## WHAT THIS EXERCISE ASKS
A. From the excerpt on the prompt design tool, extract the passage that begins with the words containing "Each tuner controlled" and ends with "a different output.".
B. In the excerpt on the prompt design tool, what does the estimated turn count measure?

## SOURCE EXCERPT
Each tuner controlled a specific dimension of prompt behavior:
- Detail Level: Broad → Specific → Atomic
- Rigidity: Flexible → Structured → Strict
- Tone: Casual → Professional → Formal
- Verbosity: Concise → Standard → Comprehensive
As users adjusted a tuner, two things happened simultaneously: the prompt text rewrote itself to reflect the new setting, and a justification note explained what changed and why. Users weren't just getting a different prompt — they were learning why the change produced a different output.
This was the core literacy mechanism: the system taught prompt engineering principles through direct manipulation rather than documentation.
Prompt Strength Score
I designed a weighted composite metric — the Prompt Strength Score — that evaluated prompt quality across the five component dimensions:
- Role Priming: 30%
- Instructions: 30%
- Context Depth: 20%
- Output Formatting: 20%
The score was accompanied by auto-suggestions for improvement, an estimated turn count (how many back-and-forth exchanges the prompt would require before producing usable output), and auto-tagging that categorized the prompt by use case, model compatibility, and task type.
The Guided Builder
For users new to prompt engineering, I designed a Guided Builder — a structured creation flow that walked users through each of the five components in sequence, with examples and scaffolding at each step. Users could start from scratch or from a template, and the builder would flag missing components and suggest additions before the prompt was published.

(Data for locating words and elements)
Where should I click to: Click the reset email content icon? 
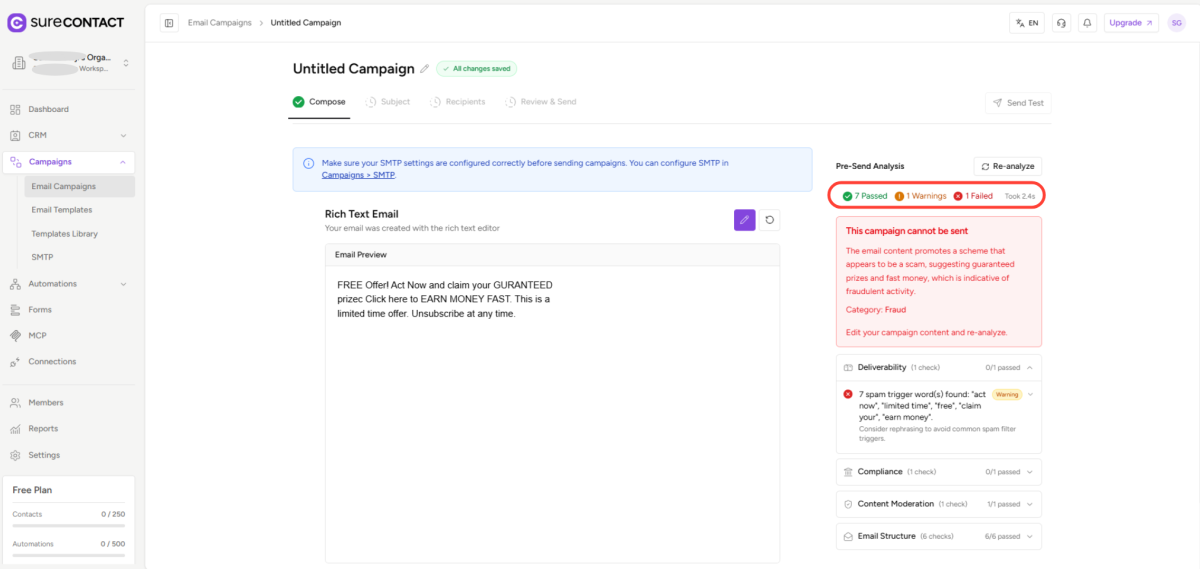click(769, 220)
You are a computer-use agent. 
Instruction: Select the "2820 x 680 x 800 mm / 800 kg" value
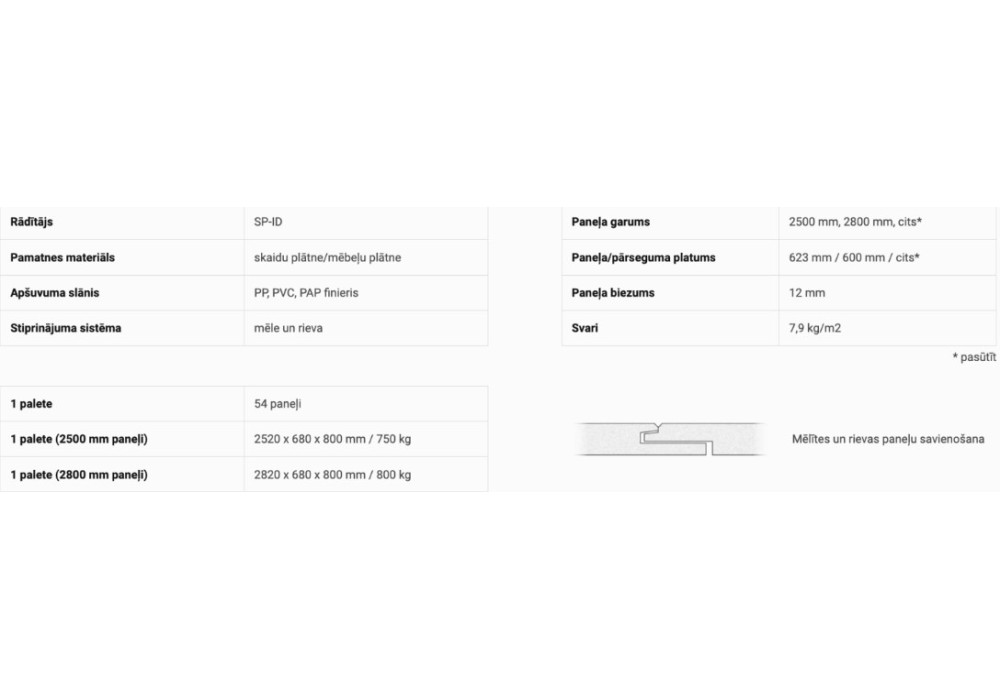pos(333,474)
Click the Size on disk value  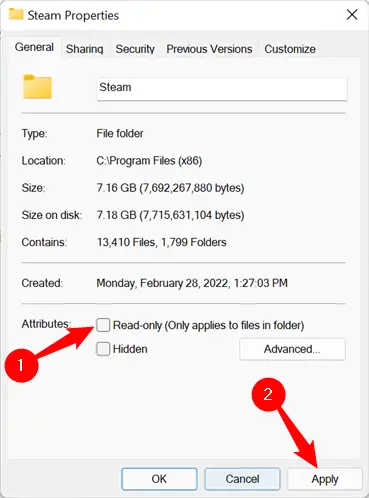coord(170,215)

## LIST OF SOLUTIONS
A.
Each tuner controlled a specific dimension of prompt behavior:
- Detail Level: Broad → Specific → Atomic
- Rigidity: Flexible → Structured → Strict
- Tone: Casual → Professional → Formal
- Verbosity: Concise → Standard → Comprehensive
As users adjusted a tuner, two things happened simultaneously: the prompt text rewrote itself to reflect the new setting, and a justification note explained what changed and why. Users weren't just getting a different prompt — they were learning why the change produced a different output.

B. It measures how many back-and-forth exchanges the prompt would require before it produces usable output.